Women who had chemo despite genetic results saying they were at low risk had a 1.9 percentage point greater chance of surviving to five years without the cancer showing up in their bones, brain, liver, or other metastatic site. They also had a 1.5 percentage point greater chance of being alive, compared to women who put their faith in the genetic test.

“A difference of 1.5 percentage points, if real, might mean more to one patient than to another,” oncologists Dr. Clifford Hudis and Dr. Maura Dickler of Memorial Sloan Kettering Cancer Center wrote in an editorial accompanying the study in the New England Journal of Medicine. A benefit of “only” 1.5 percentage points is something “that clinicians and patients might find meaningful.”

Another concern is how long the patients in the study, who had stage 1 or 2 breast cancer, were followed: five years. The study therefore can’t say whether skipping chemo based on a genetic test makes it more likely that early breast cancer will spread six, 10, 15, or more years later. (The researchers are continuing to study the women in order to answer that.)

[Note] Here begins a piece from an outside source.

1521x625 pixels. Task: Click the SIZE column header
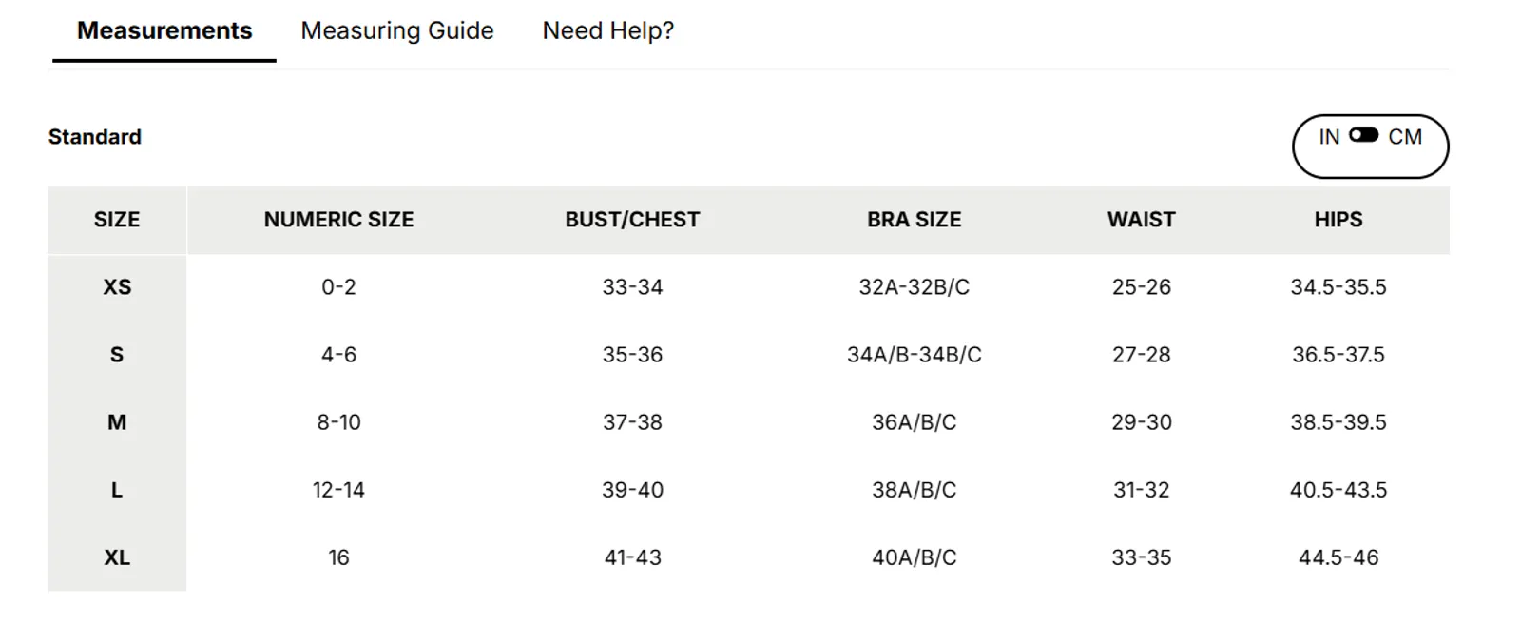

The main results of the study, called MINDACT, were presented in April at the annual meeting of the American Association for Cancer Research. The NEJM paper goes into more detail.

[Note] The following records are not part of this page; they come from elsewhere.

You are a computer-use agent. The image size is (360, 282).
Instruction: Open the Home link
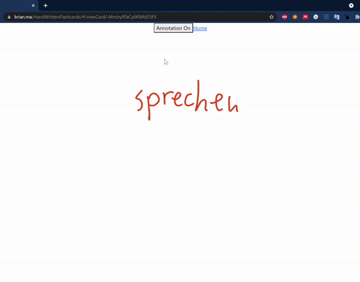[x=200, y=28]
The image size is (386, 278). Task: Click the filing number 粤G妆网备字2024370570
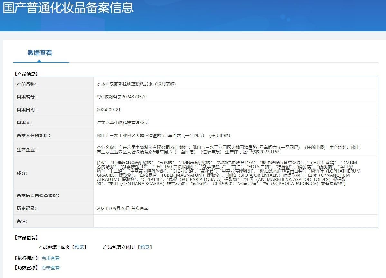[x=122, y=97]
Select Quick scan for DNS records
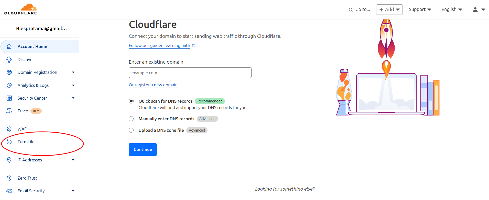Image resolution: width=489 pixels, height=200 pixels. [131, 101]
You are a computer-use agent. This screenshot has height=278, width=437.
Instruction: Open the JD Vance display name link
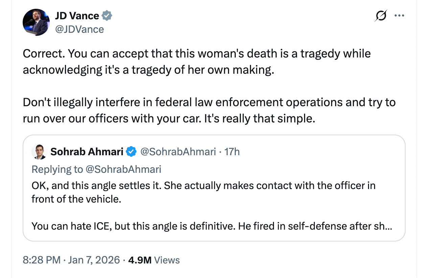pos(77,16)
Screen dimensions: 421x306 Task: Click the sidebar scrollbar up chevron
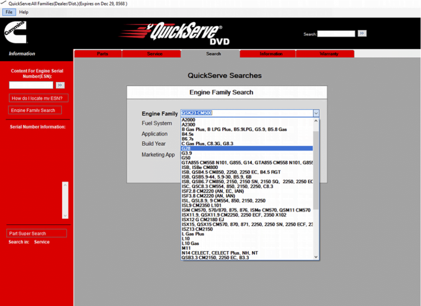coord(65,185)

In actual numbers, 94.8 percent of women with genetic results indicating a low risk of advanced disease but “clinical” results indicating a high risk made it to five years without their cancer advancing if they skipped chemo. Among patients with similar test results who opted for drug treatments, 96.7 percent did. Looked at another way, 5.2 percent of the no-chemo group saw their cancer advance within five years, while 3.3 percent of women who had chemo did.

The study, led by Dr. Martine Piccart of the Jules Bordet Institute in Brussels and conducted in nine European countries, is the latest to assess how well genetics can guide cancer treatment, not only to identify a treatment but also to say when treatment (especially chemo) can safely be skipped.

A 2015 study, also in breast cancer, reported that a test of 21 genes, called Oncotype DX, could identify which patients have a 99 percent chance of surviving without metastatic tumors appearing in the next five years even though they did not have chemotherapy.

The genetic test used in MINDACT, called MammaPrint, analyzes 70 genes associated with a breast tumor’s chance of metastasizing. It was approved for early breast cancer by the Food and Drug Administration in 2007 and has a list price of $4,200, which Medicare and some private insurance plans cover.

The study was funded by the nonprofit European Organisation for Research and Treatment of Cancer; six of the 34 authors have financial or other ties to Agendia. Study coauthor Laura van’t Veer of the University of California, San Francisco, is the company’s cofounder, its chief research officer, and inventor of MammaPrint.

She defended the study’s focus on five-year results because if breast cancer is going to metastasize it is most likely to do so in the first two to five years after a woman’s initial treatment. As to whether the 1.5-percentage-point lower chance of avoiding metastasis is enough to make women ignore the encouraging genetic results and choose drug therapy, “the small benefit [of that therapy] is something to discuss between a woman and her physician,” said van’t Veer. “Everyone has to reach their own judgment.”